Given records:
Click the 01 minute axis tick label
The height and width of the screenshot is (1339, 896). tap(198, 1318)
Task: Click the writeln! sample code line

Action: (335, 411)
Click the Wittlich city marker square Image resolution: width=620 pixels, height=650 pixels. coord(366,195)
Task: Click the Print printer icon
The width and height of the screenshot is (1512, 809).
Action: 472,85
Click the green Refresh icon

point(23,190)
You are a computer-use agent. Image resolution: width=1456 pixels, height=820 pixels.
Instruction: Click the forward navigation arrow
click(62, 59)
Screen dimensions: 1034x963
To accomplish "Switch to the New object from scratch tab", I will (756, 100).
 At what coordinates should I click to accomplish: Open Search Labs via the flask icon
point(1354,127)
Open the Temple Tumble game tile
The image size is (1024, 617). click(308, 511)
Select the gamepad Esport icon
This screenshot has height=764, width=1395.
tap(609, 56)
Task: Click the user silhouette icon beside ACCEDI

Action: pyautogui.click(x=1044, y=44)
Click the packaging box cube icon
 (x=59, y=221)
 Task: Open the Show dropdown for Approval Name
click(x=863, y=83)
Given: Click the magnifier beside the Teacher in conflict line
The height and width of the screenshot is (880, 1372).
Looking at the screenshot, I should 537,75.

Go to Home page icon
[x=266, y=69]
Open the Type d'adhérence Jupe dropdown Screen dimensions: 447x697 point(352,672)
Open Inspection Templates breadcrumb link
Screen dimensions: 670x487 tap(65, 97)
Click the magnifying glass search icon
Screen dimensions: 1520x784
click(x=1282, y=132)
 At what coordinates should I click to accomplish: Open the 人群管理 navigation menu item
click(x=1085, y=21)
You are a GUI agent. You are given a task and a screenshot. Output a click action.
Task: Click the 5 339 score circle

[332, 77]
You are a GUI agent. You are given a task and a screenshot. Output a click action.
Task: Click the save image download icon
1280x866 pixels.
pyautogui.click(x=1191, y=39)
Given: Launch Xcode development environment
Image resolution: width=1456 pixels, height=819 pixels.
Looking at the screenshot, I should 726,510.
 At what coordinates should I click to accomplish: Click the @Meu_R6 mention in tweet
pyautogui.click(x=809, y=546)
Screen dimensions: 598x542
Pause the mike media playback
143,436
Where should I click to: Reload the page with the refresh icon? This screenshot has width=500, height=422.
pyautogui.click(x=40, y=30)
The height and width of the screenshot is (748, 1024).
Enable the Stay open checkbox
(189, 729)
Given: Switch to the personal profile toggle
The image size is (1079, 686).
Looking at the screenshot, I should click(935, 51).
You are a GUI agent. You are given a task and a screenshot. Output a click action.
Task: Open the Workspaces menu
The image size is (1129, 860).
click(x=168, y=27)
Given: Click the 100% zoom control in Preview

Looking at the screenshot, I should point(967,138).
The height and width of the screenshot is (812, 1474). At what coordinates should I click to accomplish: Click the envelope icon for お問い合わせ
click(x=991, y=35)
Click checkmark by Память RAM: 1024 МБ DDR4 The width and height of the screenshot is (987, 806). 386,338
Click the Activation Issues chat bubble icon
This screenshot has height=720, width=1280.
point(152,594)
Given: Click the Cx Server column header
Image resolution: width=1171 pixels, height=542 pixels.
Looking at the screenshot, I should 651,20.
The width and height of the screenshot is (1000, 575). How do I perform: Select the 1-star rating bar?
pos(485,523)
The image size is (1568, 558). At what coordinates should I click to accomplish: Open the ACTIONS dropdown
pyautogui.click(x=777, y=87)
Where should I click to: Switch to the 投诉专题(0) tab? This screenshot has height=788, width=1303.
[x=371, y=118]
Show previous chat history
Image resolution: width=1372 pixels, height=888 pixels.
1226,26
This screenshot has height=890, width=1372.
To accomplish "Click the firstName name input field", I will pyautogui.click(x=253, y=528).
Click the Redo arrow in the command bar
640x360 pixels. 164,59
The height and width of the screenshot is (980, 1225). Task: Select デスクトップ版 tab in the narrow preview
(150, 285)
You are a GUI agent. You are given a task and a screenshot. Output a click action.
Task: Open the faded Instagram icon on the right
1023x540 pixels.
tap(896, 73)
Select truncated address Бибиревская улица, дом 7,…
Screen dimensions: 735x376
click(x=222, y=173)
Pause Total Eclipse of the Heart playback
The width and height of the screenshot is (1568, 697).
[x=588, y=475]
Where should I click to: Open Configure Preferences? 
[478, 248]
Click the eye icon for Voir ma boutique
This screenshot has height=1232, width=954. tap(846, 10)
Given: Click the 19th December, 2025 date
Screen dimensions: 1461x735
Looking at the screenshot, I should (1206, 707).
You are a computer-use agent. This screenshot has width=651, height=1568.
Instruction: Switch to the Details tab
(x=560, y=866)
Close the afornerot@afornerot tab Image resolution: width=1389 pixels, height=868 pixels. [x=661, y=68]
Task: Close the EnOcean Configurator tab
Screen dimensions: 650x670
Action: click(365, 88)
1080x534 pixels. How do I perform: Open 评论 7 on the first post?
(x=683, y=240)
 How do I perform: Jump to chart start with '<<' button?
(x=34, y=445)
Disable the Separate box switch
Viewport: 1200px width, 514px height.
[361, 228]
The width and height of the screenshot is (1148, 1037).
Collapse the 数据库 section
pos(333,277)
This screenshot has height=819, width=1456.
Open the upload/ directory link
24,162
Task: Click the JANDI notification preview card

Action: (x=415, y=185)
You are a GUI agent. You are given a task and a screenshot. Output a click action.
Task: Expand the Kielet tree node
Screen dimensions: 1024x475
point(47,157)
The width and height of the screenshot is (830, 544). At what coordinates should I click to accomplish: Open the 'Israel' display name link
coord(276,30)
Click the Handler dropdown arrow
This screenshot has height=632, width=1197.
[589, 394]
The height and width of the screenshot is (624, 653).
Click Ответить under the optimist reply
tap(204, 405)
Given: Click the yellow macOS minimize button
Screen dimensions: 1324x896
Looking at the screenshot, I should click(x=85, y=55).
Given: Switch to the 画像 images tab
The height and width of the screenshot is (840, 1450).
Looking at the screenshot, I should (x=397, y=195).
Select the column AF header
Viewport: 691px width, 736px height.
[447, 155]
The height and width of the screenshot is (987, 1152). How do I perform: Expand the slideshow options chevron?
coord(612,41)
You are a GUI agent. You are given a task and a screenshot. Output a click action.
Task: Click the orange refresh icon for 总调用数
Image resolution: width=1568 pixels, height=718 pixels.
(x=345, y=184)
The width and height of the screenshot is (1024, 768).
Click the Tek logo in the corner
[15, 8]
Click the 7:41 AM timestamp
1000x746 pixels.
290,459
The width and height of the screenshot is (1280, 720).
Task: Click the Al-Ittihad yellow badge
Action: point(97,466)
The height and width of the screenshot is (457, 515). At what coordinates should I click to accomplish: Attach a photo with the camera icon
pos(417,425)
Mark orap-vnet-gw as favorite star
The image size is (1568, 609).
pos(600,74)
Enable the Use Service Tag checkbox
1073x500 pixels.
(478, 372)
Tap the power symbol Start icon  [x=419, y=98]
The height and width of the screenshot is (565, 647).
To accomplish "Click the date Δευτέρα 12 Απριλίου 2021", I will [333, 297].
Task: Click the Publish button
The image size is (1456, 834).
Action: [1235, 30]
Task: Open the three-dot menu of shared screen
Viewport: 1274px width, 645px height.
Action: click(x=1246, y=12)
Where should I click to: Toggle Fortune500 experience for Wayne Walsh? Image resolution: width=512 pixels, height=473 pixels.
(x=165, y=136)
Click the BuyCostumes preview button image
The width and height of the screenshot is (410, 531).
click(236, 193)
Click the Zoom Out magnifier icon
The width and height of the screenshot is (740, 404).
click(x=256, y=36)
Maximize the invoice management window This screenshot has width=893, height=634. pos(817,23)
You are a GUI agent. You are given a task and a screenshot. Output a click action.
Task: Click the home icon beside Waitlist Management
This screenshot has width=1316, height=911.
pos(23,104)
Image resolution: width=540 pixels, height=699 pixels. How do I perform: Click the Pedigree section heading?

What needs to be done: From the records above, pull out each line containing the string "link"; case counts.

Full solution:
Open Inspection Templates breadcrumb link
Open the upload/ directory link
The width and height of the screenshot is (830, 544). At what coordinates should I click to accomplish: Open the 'Israel' display name link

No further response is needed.